## Page extract
Generally speaking, under section 79 of the federal Competition Act, abuse of dominance occurs when a dominant firm (or firms) engages in a practice of anti-competitive acts that results in a prevention or substantial lessening of competition.  Canada’s modern abuse of dominance provisions were added to the Act following significant amendments in 1986.

Like other major jurisdictions, in Canada it is not dominance per se that is prohibited, but rather the abuse of a dominant position (Canada does not, unlike the United States, recognize attempted monopolization).

To establish abuse of dominance, the Commissioner of Competition must establish the following elements on an application to the federal Competition Tribunal:

1.  A firm (or firms) is dominant in a relevant market (dominance);

2.  The firm has engaged in a practice of anti-competitive acts; and

3.  The firm’s conduct has resulted in (or is or is likely to result in) a prevention or substantial lessening of competition.

Some of the highlights of the Bureau’s revised draft Abuse Guidelines, which are markedly shorter and more concise that than its previous guidelines, include:

Affirming that market power alone (or high prices) is insufficient to warrant intervention under the abuse of dominance provisions of the Act.

Confirming existing Competition Tribunal jurisprudence in relation to the elements of abuse of dominance (market power, a practice of anti-competitive acts and prevention or substantial lessening of competition).  The Bureau also emphasizes that market power is a necessary prerequisite to abuse of dominance inquiries.

## Data

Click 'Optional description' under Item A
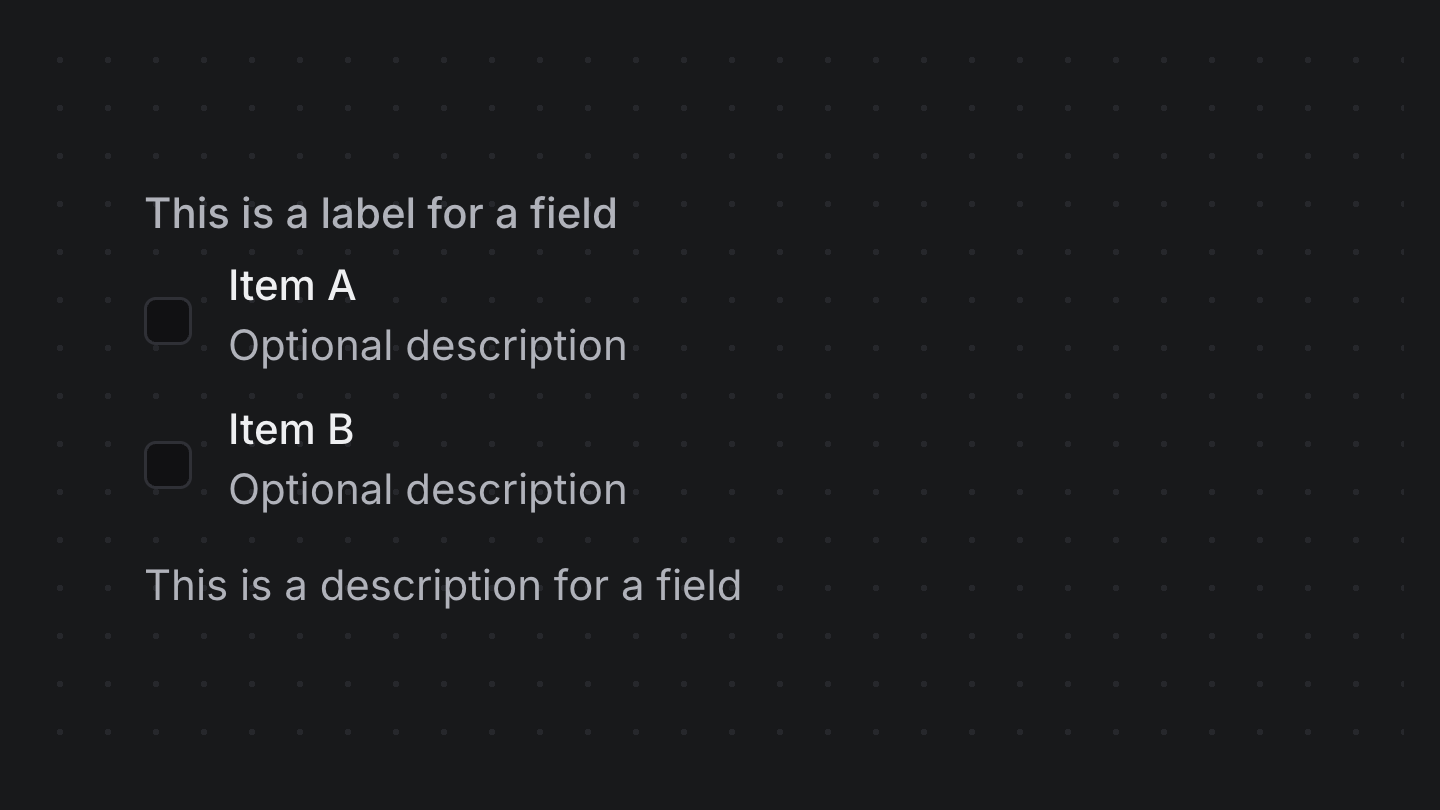1440x810 pixels. (x=428, y=345)
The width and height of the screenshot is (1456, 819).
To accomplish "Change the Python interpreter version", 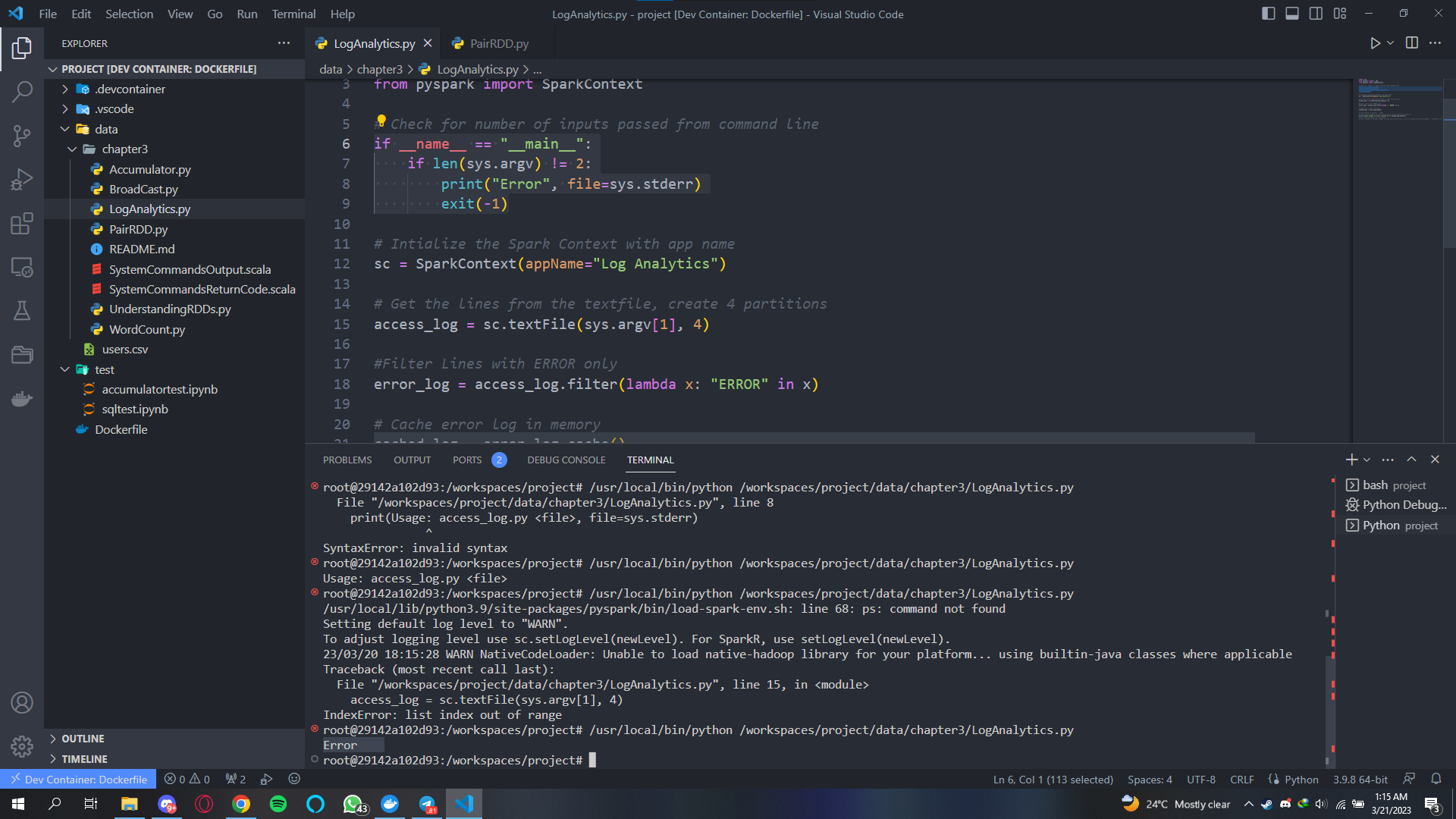I will [1360, 779].
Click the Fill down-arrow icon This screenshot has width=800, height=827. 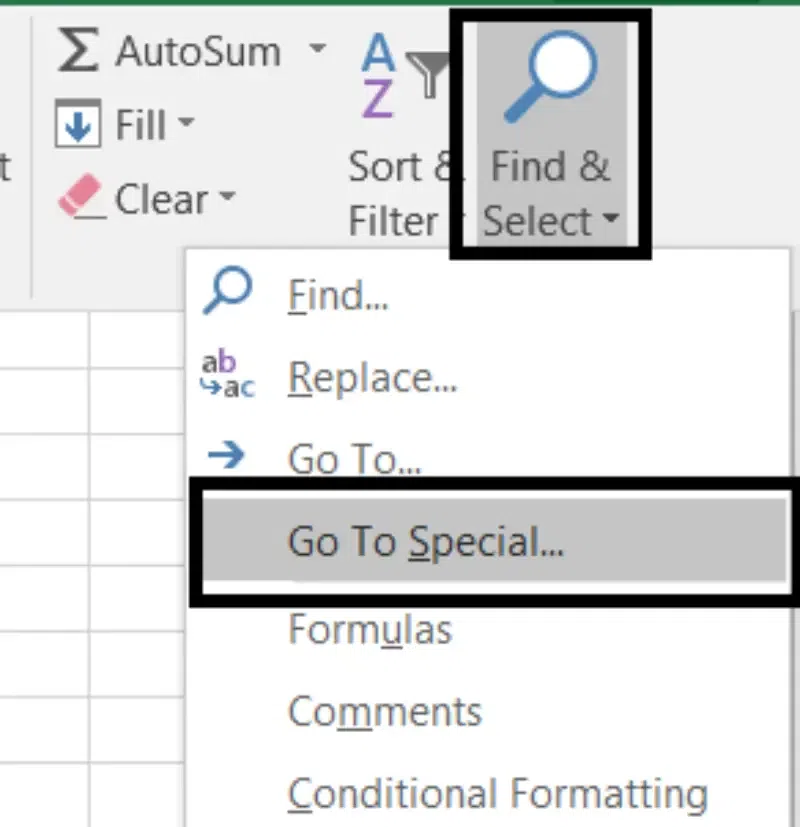[80, 125]
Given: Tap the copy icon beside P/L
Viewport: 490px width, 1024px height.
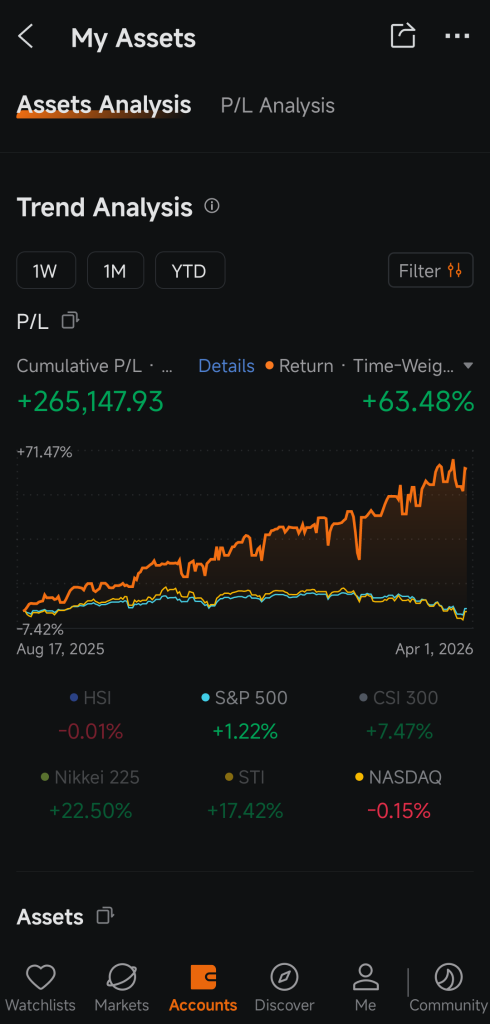Looking at the screenshot, I should 71,321.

## Request A
Answer these from the passage on abuse of dominance in Canada:
(i) Which section of the federal Competition Act deals with abuse of dominance?
(ii) In what year did the amendments that added Canada's modern abuse of dominance provisions take place?
(iii) To which body does the Commissioner of Competition apply to establish abuse of dominance?
## Request B
Carry on the passage on abuse of dominance in Canada, starting after its final sentence.
The entries come from a different source than the passage.

## Exercise response A
(i) Section 79
(ii) 1986
(iii) The federal Competition Tribunal

## Exercise response B
Taking the position that, during abuse of dominance inquiries, the Bureau will “generally afford parties the opportunity to respond to [its] concerns regarding alleged contraventions of section 79 and propose an appropriate resolution to address them.”

Indicating a general preference by the Bureau for settlements by way of registered consent agreements (consistent generally with the Bureau’s departure in recent years away from more informal resolutions, such as undertakings).

Articulating the Bureau’s general use of the hypothetical monopolist test for product and geographic market definition.

Setting out more clearly and concisely than previous guidelines the Bureau’s approach to quantitative and qualitative factors for product and geographic market definition.  This is one of the most appealing refinements in the Bureau’s new draft Abuse Guidelines.

Increasing the previous “bright line” share thresholds for single firm dominance, with the Bureau now taking the position that a market share of less than 35% will generally not prompt further examination (unchanged), that a market share between 35% and 50% may be examined by the Bureau (a stricter standard for complainants than in the previous guidelines, where a market share of 35% or more would have “generally [prompted] further examination”) and that a market share of 50% or more will generally prompt further examination (increased from the previous 35%).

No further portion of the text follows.